_Required work_.
From the data below, repeat exactly the lines from the line with "937x579 pixels. How" to the line with "Select the 실시간", both included.

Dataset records
━━━━━━━━━━━━━━━━━━━━

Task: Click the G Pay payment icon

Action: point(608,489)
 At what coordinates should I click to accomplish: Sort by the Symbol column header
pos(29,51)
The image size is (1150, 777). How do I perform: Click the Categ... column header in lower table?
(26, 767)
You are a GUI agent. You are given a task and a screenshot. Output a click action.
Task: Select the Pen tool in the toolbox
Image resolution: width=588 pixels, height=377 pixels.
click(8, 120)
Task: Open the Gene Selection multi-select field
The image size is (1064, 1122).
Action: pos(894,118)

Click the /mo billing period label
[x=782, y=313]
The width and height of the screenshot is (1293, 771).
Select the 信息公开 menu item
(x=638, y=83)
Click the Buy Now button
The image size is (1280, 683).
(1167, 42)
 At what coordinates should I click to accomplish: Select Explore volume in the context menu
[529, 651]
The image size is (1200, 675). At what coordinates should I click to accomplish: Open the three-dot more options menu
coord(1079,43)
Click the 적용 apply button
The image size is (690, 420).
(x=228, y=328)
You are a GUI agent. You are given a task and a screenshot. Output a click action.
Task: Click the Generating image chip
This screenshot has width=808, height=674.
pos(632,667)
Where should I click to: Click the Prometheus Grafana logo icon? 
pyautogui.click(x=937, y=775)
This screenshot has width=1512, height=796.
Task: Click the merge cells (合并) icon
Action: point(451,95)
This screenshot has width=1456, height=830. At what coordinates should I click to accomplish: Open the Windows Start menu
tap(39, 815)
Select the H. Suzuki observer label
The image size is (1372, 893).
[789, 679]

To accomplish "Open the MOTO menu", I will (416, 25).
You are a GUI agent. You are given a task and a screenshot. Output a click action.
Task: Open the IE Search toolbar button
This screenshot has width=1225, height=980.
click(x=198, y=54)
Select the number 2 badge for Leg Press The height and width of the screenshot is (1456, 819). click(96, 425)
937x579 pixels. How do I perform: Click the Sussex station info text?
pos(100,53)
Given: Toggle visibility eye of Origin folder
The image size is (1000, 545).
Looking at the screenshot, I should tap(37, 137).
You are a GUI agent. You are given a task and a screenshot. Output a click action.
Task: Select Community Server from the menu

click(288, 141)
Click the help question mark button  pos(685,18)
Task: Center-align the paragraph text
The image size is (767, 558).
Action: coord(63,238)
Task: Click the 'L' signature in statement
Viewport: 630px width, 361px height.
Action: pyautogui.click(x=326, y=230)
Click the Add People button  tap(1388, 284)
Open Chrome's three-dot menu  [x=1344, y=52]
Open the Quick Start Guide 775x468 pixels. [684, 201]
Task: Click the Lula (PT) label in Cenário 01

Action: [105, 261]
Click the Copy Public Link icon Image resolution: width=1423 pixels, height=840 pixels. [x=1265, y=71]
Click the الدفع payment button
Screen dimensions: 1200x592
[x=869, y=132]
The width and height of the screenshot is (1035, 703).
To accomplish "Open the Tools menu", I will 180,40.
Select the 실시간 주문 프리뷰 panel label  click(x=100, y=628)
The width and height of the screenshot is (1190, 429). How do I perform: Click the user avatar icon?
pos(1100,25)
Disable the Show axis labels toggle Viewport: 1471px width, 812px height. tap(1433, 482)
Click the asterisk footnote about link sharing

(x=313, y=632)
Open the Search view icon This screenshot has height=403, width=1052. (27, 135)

━━━━━━━━━━━━━━━━━━━━

_Result_.
937x579 pixels. How do I perform: Click the Sussex station info text?
pos(100,53)
Given: Toggle visibility eye of Origin folder
The image size is (1000, 545).
Looking at the screenshot, I should tap(37, 137).
You are a GUI agent. You are given a task and a screenshot. Output a click action.
Task: Select Community Server from the menu

click(288, 141)
Click the help question mark button  pos(685,18)
Task: Center-align the paragraph text
The image size is (767, 558).
Action: coord(63,238)
Task: Click the 'L' signature in statement
Viewport: 630px width, 361px height.
Action: pyautogui.click(x=326, y=230)
Click the Add People button  tap(1388, 284)
Open Chrome's three-dot menu  [x=1344, y=52]
Open the Quick Start Guide 775x468 pixels. [684, 201]
Task: Click the Lula (PT) label in Cenário 01

Action: [105, 261]
Click the Copy Public Link icon Image resolution: width=1423 pixels, height=840 pixels. [x=1265, y=71]
Click the الدفع payment button
Screen dimensions: 1200x592
[x=869, y=132]
The width and height of the screenshot is (1035, 703).
To accomplish "Open the Tools menu", I will 180,40.
Select the 실시간 주문 프리뷰 panel label  click(x=100, y=628)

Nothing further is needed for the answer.